COMPREHENSIVE GENOME ANNOTATION FOR REFERENCE VERTEBRATE SPECIES

We continue to improve and renew the transcript, comparative, regulatory and variation annotation for reference species supported on the full Ensembl website. The data are also available programmatically via our Perl and REST (13) application programming interfaces (APIs), via the BioMart data mining tool and via download files. Notable developments and updates for our reference vertebrate species are described in the following paragraphs.

New mouse assembly annotation

The mouse genome has been upgraded to the latest assembly, GRCm39, which is a single haplotype with no alternative loci. We transferred all manual annotation to the new assembly, and we corrected any issues. In particular, the improved assembly meant we could fully resolve 34 partial genes, add 13 genes, drop 8 genes as GRCm38 only, and merge 26 genes. We also updated our regulatory build to the latest assembly. For this we processed 78 epigenomes from ENCODE (14) to identify 364,670 putative regulatory elements. We also generated a mouse strain-specific protein tree using our TreeBest-based protein tree pipeline (15).

Improvements to human annotation including MANE transcripts

For human we have released four updates to our Ensembl/GENCODE reference transcript annotation, created as part of the GENCODE consortium (16). These include continued prioritisation to annotate genes implicated in SARS-CoV2 infection and host response, and COVID-19 disease. As a result, we have now updated over 6200 transcripts, available from Ensembl release 103 (February 2021) onwards. We released our first set of MANE Select transcripts for all clinical genes that have a confirmed association with human disease including those in the ACMG Secondary Findings genes (17) (Ensembl release 104, May 2021). A MANE Select transcript is a single identical transcript per protein-coding locus that is in both the Ensembl/GENCODE set and NCBI’s RefSeq set (18). Work in this collaboration was encouraged by the results of our recently published survey (19). The latest release of MANE Select (v0.95, available via ftp from July 2021, and in Ensembl release 105) covers 97% of human protein-coding genes.

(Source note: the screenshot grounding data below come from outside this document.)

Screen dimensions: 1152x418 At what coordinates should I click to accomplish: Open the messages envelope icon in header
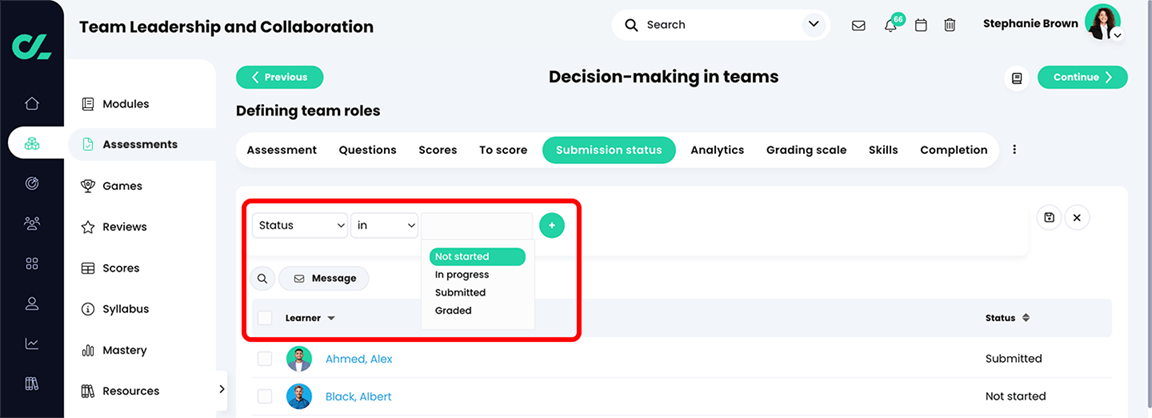coord(858,25)
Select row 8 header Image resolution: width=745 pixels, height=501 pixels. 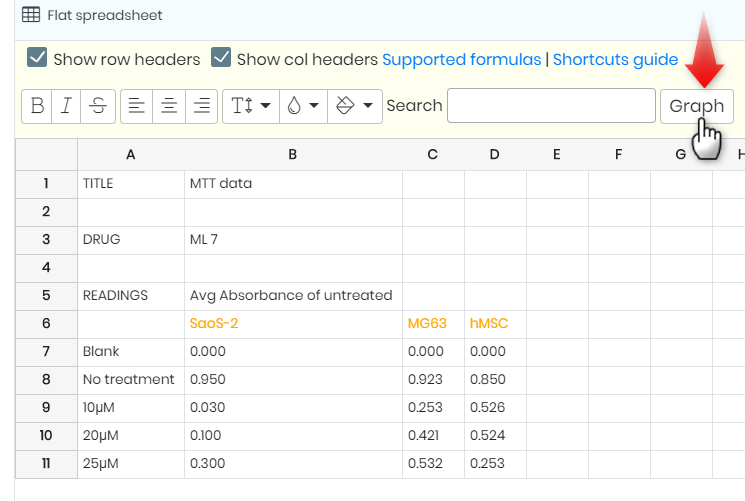46,379
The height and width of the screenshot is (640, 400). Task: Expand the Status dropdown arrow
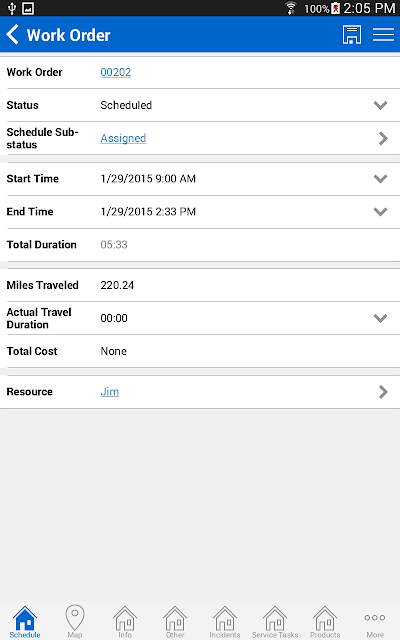380,105
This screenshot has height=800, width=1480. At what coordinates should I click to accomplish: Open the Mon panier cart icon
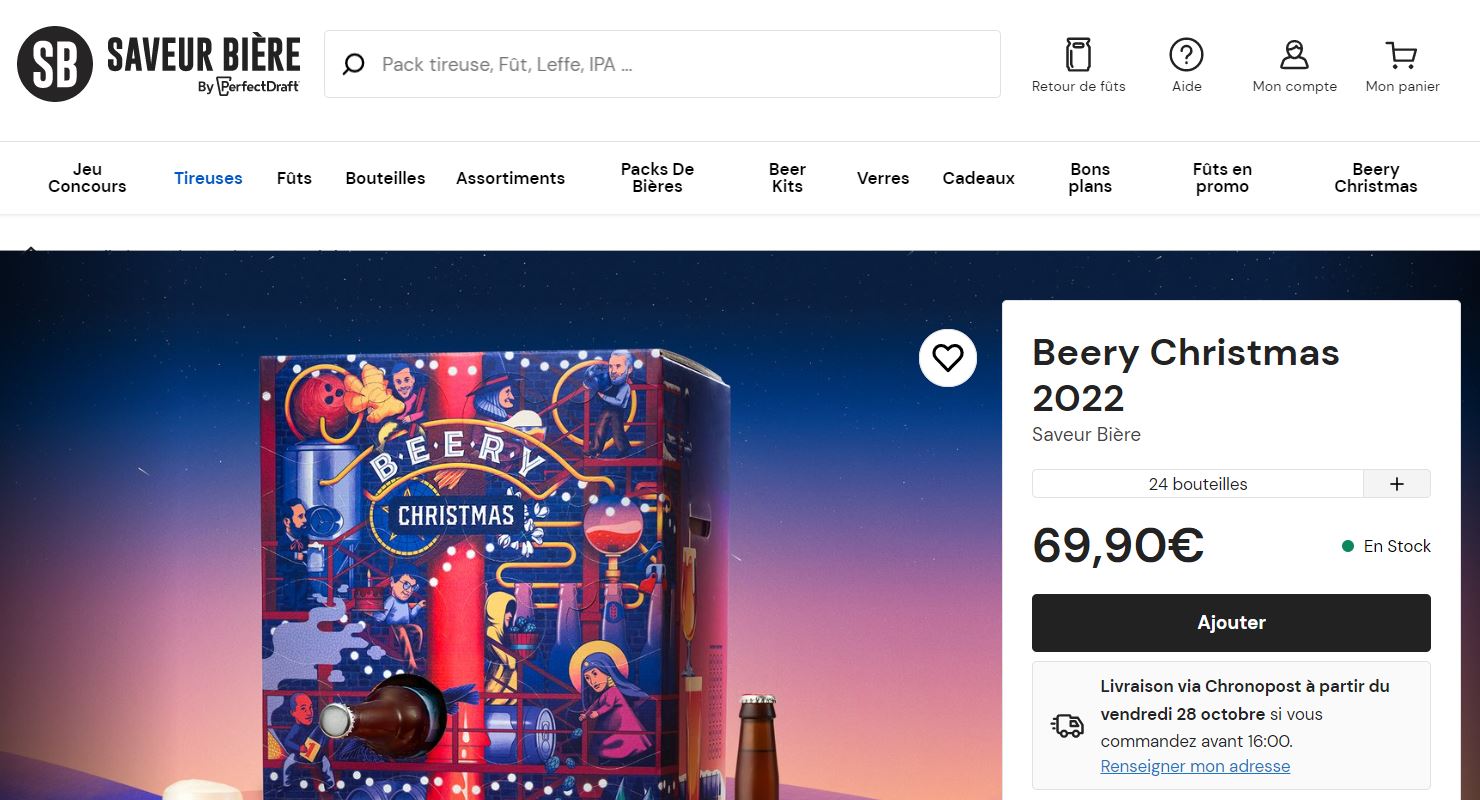click(1402, 55)
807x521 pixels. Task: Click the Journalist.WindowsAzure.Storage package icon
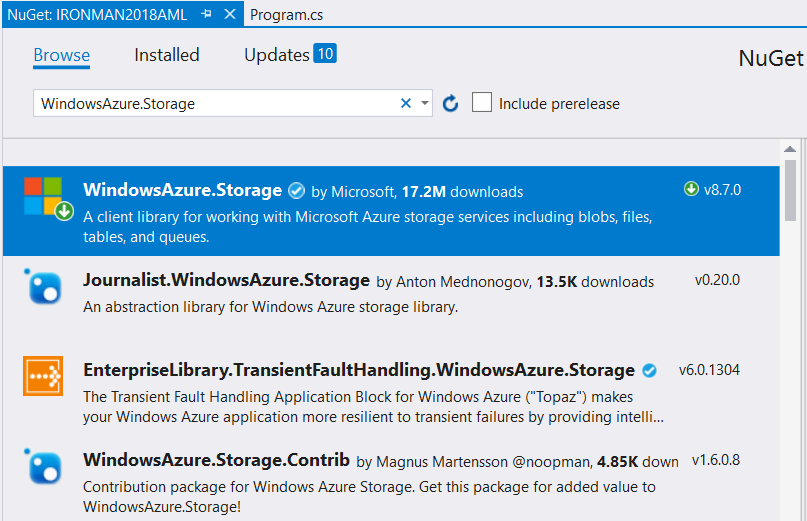[43, 287]
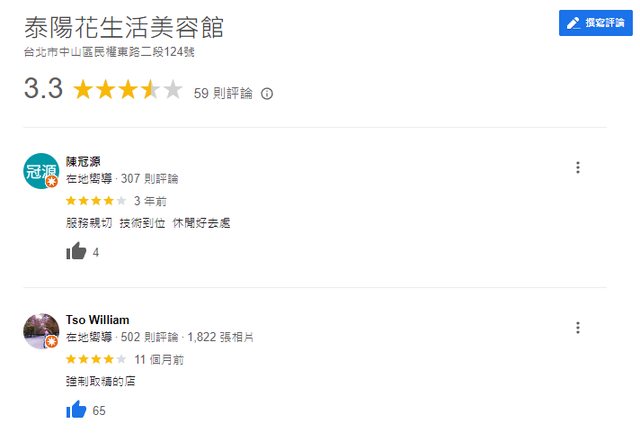This screenshot has height=442, width=640.
Task: Click 陳冠源's teal profile avatar
Action: 40,171
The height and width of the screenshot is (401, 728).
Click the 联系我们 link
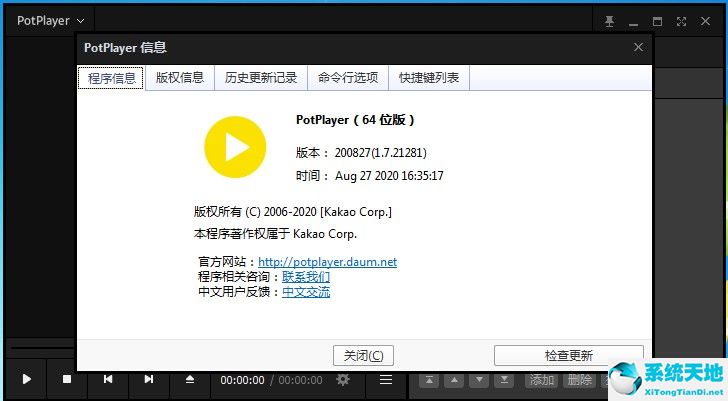(x=306, y=277)
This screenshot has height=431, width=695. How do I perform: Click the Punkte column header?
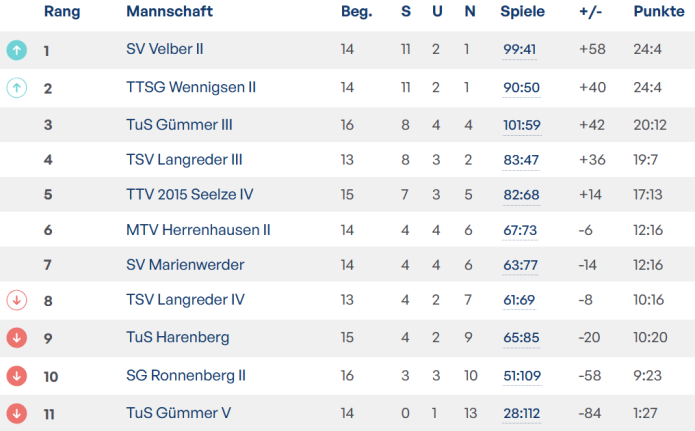pos(658,12)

As part of this collaboration, we have introduced ‘MANE Plus Clinical’ transcripts to annotate additional transcripts per locus, when necessary, to support clinical variant reporting of pathogenic variants (from Ensembl release 103, February 2021). This limited set of 56 transcripts are not covered by the MANE Select. We are working on finalising the scope of our first genome-wide release of MANE Select towards the end of 2021. This will exclude, for example genes that are: polymorphic pseudogenes, in areas of the genome with errors, annotated on patches or where both parties cannot agree that the gene is protein coding.

Annotation updates in other reference vertebrates

Major annotation updates to other key reference species included anole lizard, crab-eating macaque, dog, rat and Tasmanian devil. For dog, we updated the reference assembly to Labrador retriever (ROS_Cfam_1.0), while also including the latest Boxer assembly (Dog10K_Boxer_Tasha) as an alternate breed. We updated our key farmed animal species including cod, turbot and turkey. For chicken and pig, we released new transcriptomic data tracks for several development timepoints, across a number of tissues as part of the GENE-SWitCH project. These are currently available via Rapid Release and will be included in future annotation updates for the core gene sets on the full Ensembl site.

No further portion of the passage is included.